About this task
Copy every line of the entries that includes the word "header".

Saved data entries
══════════════════════════════

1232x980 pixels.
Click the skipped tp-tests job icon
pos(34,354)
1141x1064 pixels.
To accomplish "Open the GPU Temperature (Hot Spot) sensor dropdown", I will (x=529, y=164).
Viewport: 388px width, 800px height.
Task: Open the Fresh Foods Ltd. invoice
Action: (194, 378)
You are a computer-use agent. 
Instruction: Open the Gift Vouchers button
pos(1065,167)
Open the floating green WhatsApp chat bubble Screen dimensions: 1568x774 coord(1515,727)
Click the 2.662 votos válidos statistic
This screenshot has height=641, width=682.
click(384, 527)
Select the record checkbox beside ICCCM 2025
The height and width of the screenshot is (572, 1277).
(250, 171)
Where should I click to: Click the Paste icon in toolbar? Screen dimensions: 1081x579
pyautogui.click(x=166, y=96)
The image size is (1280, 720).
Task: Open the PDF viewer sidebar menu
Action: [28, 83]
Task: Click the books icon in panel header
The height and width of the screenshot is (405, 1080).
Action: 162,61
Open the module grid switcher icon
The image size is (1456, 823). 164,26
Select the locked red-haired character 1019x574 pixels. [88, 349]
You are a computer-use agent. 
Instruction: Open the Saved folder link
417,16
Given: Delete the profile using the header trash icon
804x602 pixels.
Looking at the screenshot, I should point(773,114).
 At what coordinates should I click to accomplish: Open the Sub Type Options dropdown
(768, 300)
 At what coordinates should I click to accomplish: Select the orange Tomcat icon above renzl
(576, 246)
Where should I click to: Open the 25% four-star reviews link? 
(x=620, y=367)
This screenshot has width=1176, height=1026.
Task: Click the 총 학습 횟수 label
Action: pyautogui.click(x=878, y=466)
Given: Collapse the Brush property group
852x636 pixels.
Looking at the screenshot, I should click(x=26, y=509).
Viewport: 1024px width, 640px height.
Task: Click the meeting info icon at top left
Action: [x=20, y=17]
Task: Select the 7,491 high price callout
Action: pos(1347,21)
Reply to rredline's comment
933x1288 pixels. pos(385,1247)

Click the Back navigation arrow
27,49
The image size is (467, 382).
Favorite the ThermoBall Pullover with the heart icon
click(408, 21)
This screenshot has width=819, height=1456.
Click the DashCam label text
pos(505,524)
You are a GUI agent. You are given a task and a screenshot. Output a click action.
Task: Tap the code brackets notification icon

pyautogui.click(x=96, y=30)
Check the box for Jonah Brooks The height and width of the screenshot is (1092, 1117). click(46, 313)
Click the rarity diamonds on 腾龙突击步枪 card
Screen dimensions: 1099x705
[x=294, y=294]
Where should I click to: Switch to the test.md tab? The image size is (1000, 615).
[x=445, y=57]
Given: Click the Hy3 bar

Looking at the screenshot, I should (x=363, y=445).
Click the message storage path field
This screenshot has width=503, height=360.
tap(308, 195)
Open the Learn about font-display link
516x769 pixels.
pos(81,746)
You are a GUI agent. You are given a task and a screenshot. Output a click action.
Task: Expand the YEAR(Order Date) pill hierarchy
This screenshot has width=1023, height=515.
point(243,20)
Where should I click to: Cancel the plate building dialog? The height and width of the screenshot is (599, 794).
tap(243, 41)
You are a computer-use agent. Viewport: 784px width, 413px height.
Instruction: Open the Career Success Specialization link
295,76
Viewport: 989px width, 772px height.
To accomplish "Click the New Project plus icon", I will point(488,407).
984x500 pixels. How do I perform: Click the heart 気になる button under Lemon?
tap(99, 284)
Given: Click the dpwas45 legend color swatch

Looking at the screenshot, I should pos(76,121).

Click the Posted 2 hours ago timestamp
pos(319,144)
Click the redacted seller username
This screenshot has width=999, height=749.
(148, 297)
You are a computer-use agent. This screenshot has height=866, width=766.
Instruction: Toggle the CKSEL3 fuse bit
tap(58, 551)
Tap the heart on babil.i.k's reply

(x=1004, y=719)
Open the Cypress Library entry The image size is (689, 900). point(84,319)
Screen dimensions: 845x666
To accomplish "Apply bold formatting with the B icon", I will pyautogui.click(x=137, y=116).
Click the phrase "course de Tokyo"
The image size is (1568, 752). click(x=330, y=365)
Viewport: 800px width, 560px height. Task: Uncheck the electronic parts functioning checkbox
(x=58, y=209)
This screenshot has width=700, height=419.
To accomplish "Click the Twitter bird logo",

══════════════════════════════

Answer to this problem
Task: Click the books icon in panel header
Given: Delete the profile using the header trash icon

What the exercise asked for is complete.